The St Thomas More Roman Catholic Church, formerly Bradford-on-Avon Town Hall, is a place of worship in Market Street, Bradford-on-Avon, Wiltshire, England. The structure, which originally served as the local town hall, is a Grade II listed building.

History

An old market hall used to stand at the east end of the Shambles: it was arcaded on the ground floor, so that meat markets could be held, with an assembly hall on the first floor. Meetings of the court leet were held in the assembly room and the basement was used as a store. By the early 19th century the building had become dilapidated and it was demolished in 1826.

Following the election of town commissioners in the mid-19th century, one of their first actions was to procure a new town hall: the site they chose was at the corner of Market Street and Church Street. The new building was designed by Thomas Fuller in the Elizabethan style, built in Bath stone and was completed in 1854. The design featured a prominent four-stage tower at the corner the two streets: the first stage involved a doorway with an arched archivolt, the second stage featured a three-light window, the third stage involved a clock face with an ogee-shaped surround while the fourth stage featured an octagonal piece with lancet windows and grotesques. The whole structure was surmounted by an onion-shaped dome with a ball and weather vane. The Church Street wing, which accommodated a solicitor' s office, featured a prominent oriel window while the Market Street wing, which accommodated the local police station, featured entrances with stone plaques identifying the police station and the office of the police superintendent. Internally, the principal rooms in the complex, which were on the first floor, were the council chamber, the mechanics institute, the library and the reading room.

DATASET SECTION –
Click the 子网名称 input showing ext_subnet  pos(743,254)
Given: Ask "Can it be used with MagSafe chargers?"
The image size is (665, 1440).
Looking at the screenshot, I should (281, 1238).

OBJECTIVE – Pick up the text about the former Bradford-on-Avon Town Hall after its final sentence and continue it. The lines are separate material and have no connection to the text about the former Bradford-on-Avon Town Hall.

THE OUTPUT –
Following significant population growth, largely associated with the woolen industry, the area became an urban district in 1894. The new council used the town hall as its offices until it acquired Westbury House in 1911. Following a few years of use as a cinema, the town hall was acquired by Midland Bank in around 1915. Midland Bank converted the Church Street wing into a bank branch to service its customers and rented out the council chamber to the local branch of the Catholic Church.

In 1955, the Roman Catholic Diocese of Clifton acquired ownership of the building from Midland Bank which continued to occupy space in the Church Street wing but on a rental basis. The building was subsequently converted for use as a place of worship, dedicated to the lawyer, Sir Thomas More. The bank branch, which was rebranded following the acquisition of Midland Bank by HSBC in 1992, continued to occupy the Church Street wing while the Market Street wing was converted for retail use, to a design by Esmond Murray of Bath in 1994. As part of national programme of closures, HSBC vacated the Church Street wing in September 2013.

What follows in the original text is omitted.